■ RICHIESTA 1:
Rispondi a queste domande sull'estratto su Martini e gli stranieri:
(a) Quale riserva andava superata nell'accoglienza di tutti i rifugiati?
(b) Quali sono le due risorse principali indicate dall'Arcivescovo per fronteggiare i rigurgiti razzisti?
(c) Nelle parole conclusive, che cosa gli stranieri non sono, "insomma"?
■ RICHIESTA 2:
Stabilisci se ciascuna affermazione concorda con l'estratto su Martini e gli stranieri. Rispondi sì o no e cita le parole decisive:
(a) Martini limitava la corresponsabilità della Chiesa ai soli stranieri cattolici.
(b) Tra i problemi concreti segnalati c'è l'impoverimento dei paesi causato dall'emigrazione dei giovani.
(c) Martini riteneva che il fenomeno migratorio andasse lasciato a sé stesso.
■ RICHIESTA 3: Prosegui, per favore, l'estratto su Martini e gli stranieri a partire dalla sua ultima frase.
++++ ESTRATTO DEL TESTO ++++
Secondo Martini, per rispondere a tali atteggiamenti la Chiesa era chiamata a prendere posizione su alcuni temi fondamentali che si radicavano nella Scrittura: la dignità di ogni uomo, la solidarietà tra i popoli, la necessità di una reale integrazione degli stranieri nelle società, la tutela dell’unità delle famiglie degli immigrati, l’accoglienza di tutti i rifugiati superando la cosiddetta “riserva geografica”, la corresponsabilità della Chiesa verso tutti gli stranieri, non limitandosi ai soli cattolici. Scevro da qualsiasi irenismo e deciso ad un profondo discernimento della realtà, l’Arcivescovo non evitava di evidenziare, però, anche una serie di problemi concreti da non eludere: dall’impoverimento dei paesi dovuto all’emigrazione dei giovani più validi, alla mancanza di efficaci politiche di integrazione, come la regolamentazione dei flussi e l’adozione di «un nucleo minimo di valori» universalmente riconosciuti per permettere una più facile «integrabilità». Le radici cristiane dell’Europa e i principi costituzionali rappresentano per l’arcivescovo le risorse principali cui attingere per fronteggiare i rigurgiti razzisti e favorire una convivenza positiva nelle società plurali. L’Arcivescovo – nei suoi appunti preparatori – sottolinea la mancanza di un chiaro «concetto di integrazione che vada al di là di quello di accoglienza e coabitazione». Quella offerta da Martini risulta un’analisi seria a tutto campo, tesa a trovare la via migliore per costruire in Europa «una società multirazziale, veramente armonica e integrata», a partire dalla convinzione che servissero «spirito profetico», cioè la capacità di cogliere l’integrazione tra persone di culture e religioni diverse come «segno e inizio della presenza di Dio tra gli uomini», consapevolezza della «limitatezza e parzialità» delle risposte a problemi di portata globale, strumenti efficaci per governare un fenomeno complesso da non lasciare «a sé stesso così da assumere una forma anarchica e incontrollata». Infine, l’Arcivescovo conclude:

Gli stranieri che invadono le nostre città sono un prezioso segno dei tempi, che ci sveglia e ci interroga. Essi non sono una presenza fastidiosa, inopportuna e ancor meno sono la causa di una decadenza che prepara un futuro minaccioso; non sono, insomma, una maledizione, ma rappresentano una chance anche per il rinnovamento della nostra vita. Sta a noi scegliere se questa invasione sarà pacifica o conflittuale, se la nostra sprovvedutezza o intolleranza scateneranno un’intolleranza religiosa o politica ancora più terribile. Sta a noi, insomma, […] preparare, nella generosità e nell’accoglienza, una via di condivisione con chi è povero e diverso verso un futuro comune.
++++ RECORD FORNITI ++++
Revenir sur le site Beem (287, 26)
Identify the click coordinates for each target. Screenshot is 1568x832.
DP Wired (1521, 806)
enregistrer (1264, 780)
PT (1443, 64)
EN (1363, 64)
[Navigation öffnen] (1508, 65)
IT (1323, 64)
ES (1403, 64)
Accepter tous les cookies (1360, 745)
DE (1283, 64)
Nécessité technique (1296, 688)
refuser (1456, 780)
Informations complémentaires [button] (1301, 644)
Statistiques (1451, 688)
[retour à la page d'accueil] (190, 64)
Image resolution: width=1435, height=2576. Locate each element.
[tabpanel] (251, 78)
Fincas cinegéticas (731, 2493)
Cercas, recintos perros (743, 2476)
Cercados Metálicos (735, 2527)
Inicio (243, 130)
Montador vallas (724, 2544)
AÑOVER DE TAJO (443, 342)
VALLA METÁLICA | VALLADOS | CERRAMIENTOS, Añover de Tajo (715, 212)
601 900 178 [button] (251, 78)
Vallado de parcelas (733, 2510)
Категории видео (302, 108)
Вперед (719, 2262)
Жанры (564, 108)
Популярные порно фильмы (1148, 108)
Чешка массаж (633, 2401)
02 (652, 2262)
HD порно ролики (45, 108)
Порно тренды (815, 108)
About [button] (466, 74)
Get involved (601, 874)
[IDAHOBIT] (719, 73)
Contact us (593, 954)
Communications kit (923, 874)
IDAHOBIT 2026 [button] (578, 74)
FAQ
++++
■ RISULTATO 1:
(a) La cosiddetta "riserva geografica".
(b) Le radici cristiane dell'Europa e i principi costituzionali.
(c) Una maledizione.

■ RISULTATO 2:
(a) No: "la corresponsabilità della Chiesa verso tutti gli stranieri, non limitandosi ai soli cattolici".
(b) Sì: "dall’impoverimento dei paesi dovuto all’emigrazione dei giovani più validi".
(c) No: "strumenti efficaci per governare un fenomeno complesso da non lasciare «a sé stesso così da assumere una forma anarchica e incontrollata»".

■ RISULTATO 3:
Convivenza e integrazione tra persone diverse si ponevano al centro della riflessione martiniana proprio mentre la situazione degli immigrati stranieri a Milano raggiungeva livelli di disagio e di precarietà molto forti. Per Martini – come emerge da alcune note di questo periodo – una reale integrazione necessitava di un mutamento culturale che superasse il paradigma “identitario” dominante nelle singole società nazionali, possibile solo adottando la prospettiva europea e fondando le società su una logica solidaristica aperta al pluralismo culturale e religioso:

È necessario un passaggio culturale che permetta di trasformare l’accoglienza in integrazione reale. Ma perché questo avvenga è pure necessario che ci si ponga nella prospettiva di una società meno monolitica, più articolata e aperta e caratterizzata dalla compresenza equilibrata e arricchente di diverse culture, razze e religioni. In proposito, a Basilea si sottolineava che occorre ricercare soluzioni che portino ad una pluralità di culture, di tradizioni, di razze in Europa. È quindi necessario ripensare la stessa categoria di “nazionale”, nel contesto di una interdipendenza che sappia diventare scelta di solidarietà, secondo le indicazioni della Sollecitudo rei socialis, nella consapevolezza che la stessa Costituzione Italiana si fonda su questo principio solidaristico. Ci si deve quindi aprire ad una prospettiva europea […]. Ciò comporta la concezione delle società, non più come compagine omogenea e compatta, bensì come struttura globale, articolata, multiculturale.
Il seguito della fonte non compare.